Given text:
━━━━━━━━━━

# garter bar and stoppers



## Treenya (Feb 10, 2013)

Hi,

I am looking for garter bar and stoppers for standard gauge knitting machine. Found one one ebay but though I won the item, the seller is reluctant to ship to me. Anyone know where I could get a complete set?


----------



## Maryknits513 (Feb 12, 2011)

Treenya said:


> Hi,
> 
> I am looking for garter bar and stoppers for standard gauge knitting machine. Found one one ebay but though I won the item, the seller is reluctant to ship to me. Anyone know where I could get a complete set?


You need to report the seller to the eBay for refusing to ship to you. If the listing said that the item could be shipped to your area, the seller must do so, or be censured by eBay. You can start the process here: http://ocsnext.ebay.com/ocs/home?

Also, leave negative feedback for the seller if they don't ship your garter bar. I would leave neutral feedback if the seller eventually ships to you.

Check with a MK dealer to see if they have a set. Your location is "in hiding" so I can't recommend a dealer near you. You could try Newtons Knits at www.newtons.com Dorothy Rosman at http://www.customknitsmfg.net/ or Charlene Shafer at www.knitknackshop.com


----------



## Treenya (Feb 10, 2013)

━━━━━━━━━━

Data provided:
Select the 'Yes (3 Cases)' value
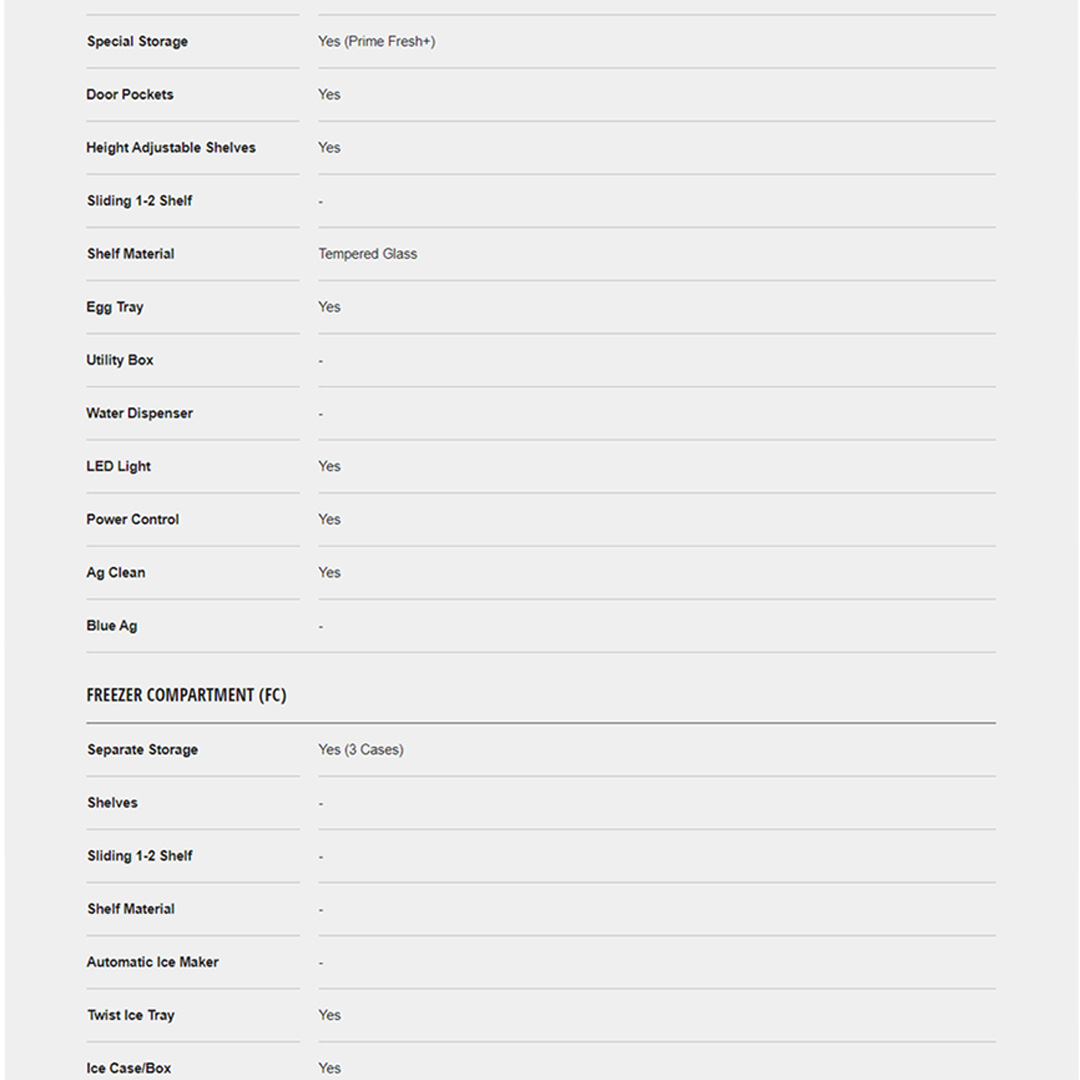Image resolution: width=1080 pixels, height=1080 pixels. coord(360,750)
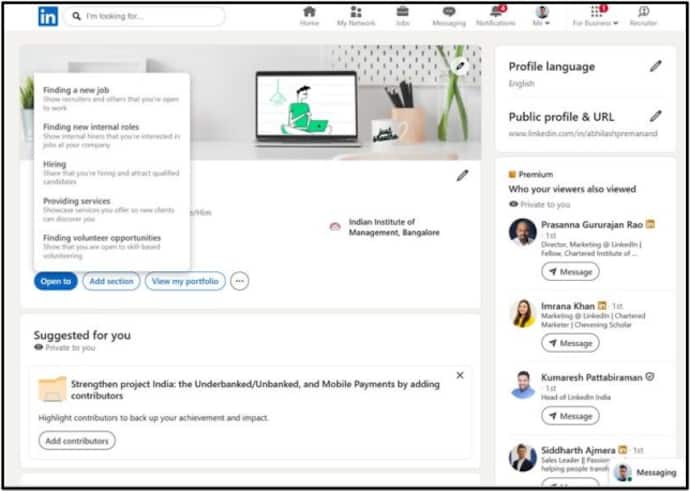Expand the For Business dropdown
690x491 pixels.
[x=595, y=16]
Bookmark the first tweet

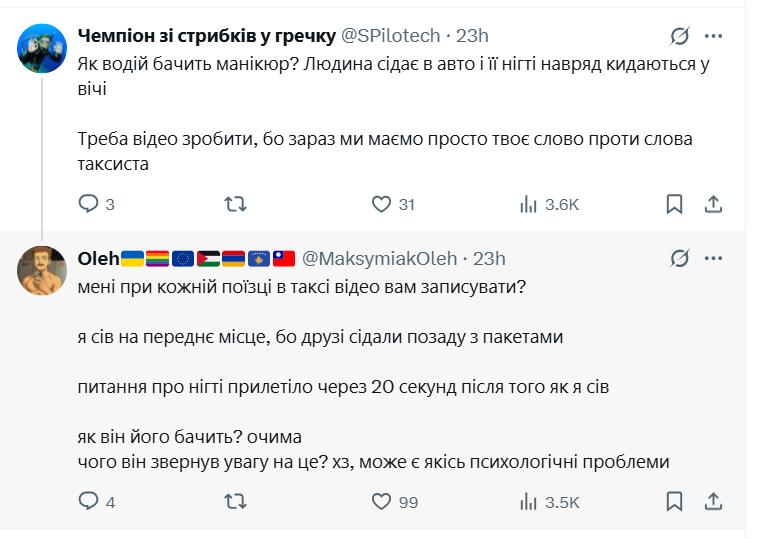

━━━━━━━━━━

Short task:
In the garter bar thread, what kind of feedback does the reply recommend leaving if the seller eventually ships the item?

The answer:
Neutral feedback.